Well, since I helped start his mess...


It's a real good question. Much depends on how fast it develops and under what circumstances.

Diplomatically, hard to say. Wired communications already exist between world leaders and generals, so I don't imagine anything altering the onset of WWI or mobilization schedules much.

A big question is how far does broadcast radio advance? How quickly will it economically diseminate into your average household? OTL you had radio in most households in the 30s or so, so twenty years' from the POD you might have broadcast news reports of Franz Ferdinand, or whatever ATL spark hits (assuming relevant infastructure and supporting tech are there). If the people have instant acess to such info I could see this sparking outrage earlier. Plus I doubt the states of Europe are going to allow uncensored broadcasts at this point. Could the horrific and pointless death tolls for negledgable gain be known to the public more clearly, even if via "pirate" radio?

With radio communications rather than wired telegraphy you're a lot safer from losing communications with a random shell hit, but conversely unless you have a way to encode your transmissions you're broadcasting your plans to anyone with a receiver.

Of course for unit and vehicle communications a radio transmitter could have major effect. Even if a transmitter is still too big receivers can be really small allowing orders to get sent out directly. A spy or reconnaisance troop with a small enough transmitter could be far more effective in delivering information sooner.

Planes will still be without radio for a while, except maybe simple passive receivers to get orders or direction.

For naval warfare, this is revolutionary, as now ships don't need visual line-of-sight to flash orders. Ships and subs can communicate with shore from over-the-horizon. And transmitter size is far less of an object.

And another big big possible butterfly is Radar. The reflection of radio waves was known since the 1880's OTL, and Tesla OTL came up with an idea for primitive radar in 1914. You could logically boost radar in time for appearance/fielding by WWI, which is, again, a monumental effect on navy affairs. Ships capable of engaging beyond line of sight, unhampered by smoke or fog...major butterflies possible, particularly if one side adopts it and another doesn't (see US vs. Japan WWII for OTL example there).

Radar will help in detecting air raids, though we'll be talking really primitive radar and smaller cross-sections (reduced detection range) with wood-and-fabric planes.

DATA LISTING |
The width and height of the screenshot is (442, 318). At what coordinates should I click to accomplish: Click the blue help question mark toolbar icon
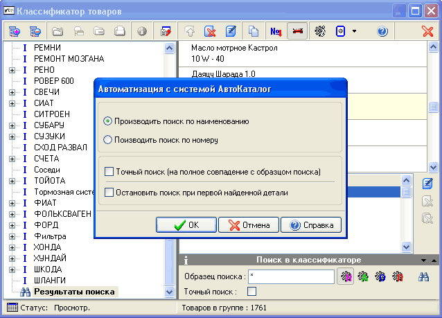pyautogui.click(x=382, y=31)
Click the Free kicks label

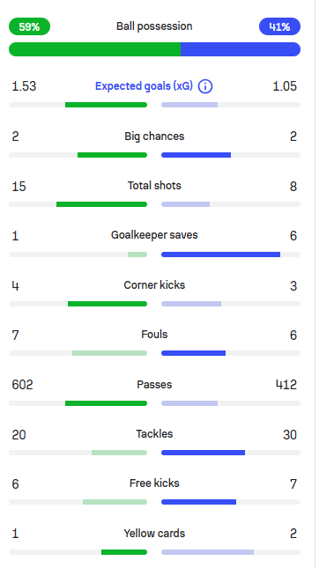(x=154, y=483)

...

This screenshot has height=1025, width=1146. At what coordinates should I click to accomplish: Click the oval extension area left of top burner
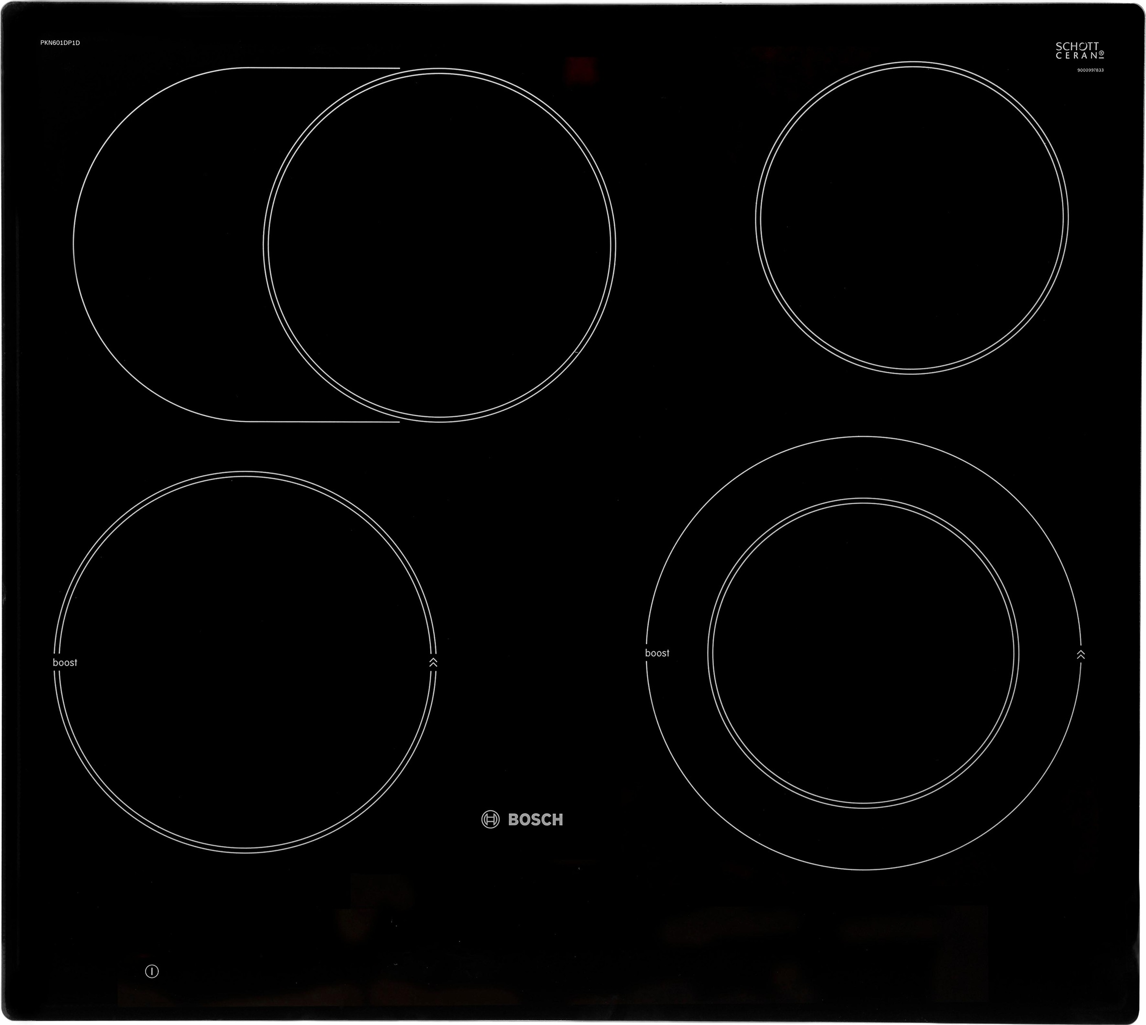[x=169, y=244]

--

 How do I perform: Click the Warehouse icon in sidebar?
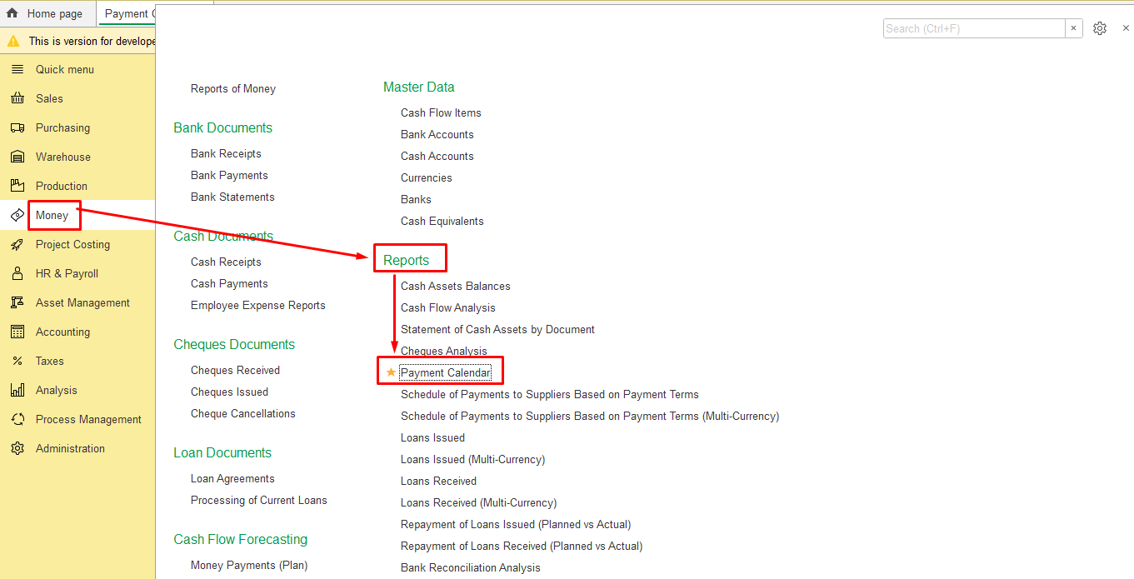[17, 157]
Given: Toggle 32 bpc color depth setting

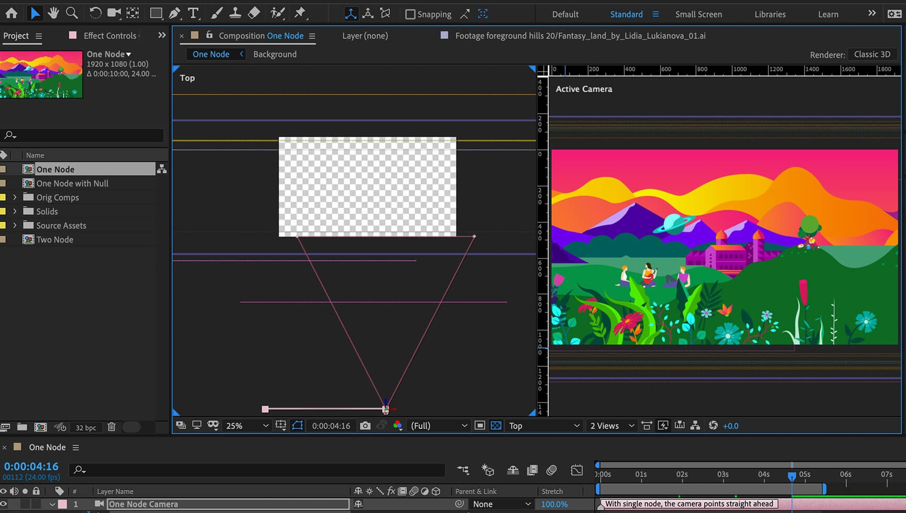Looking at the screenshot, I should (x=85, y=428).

WHAT TO DO |
In the passage on radio and warfare, in what year did Tesla come up with an idea for primitive radar?

RESULT |
1914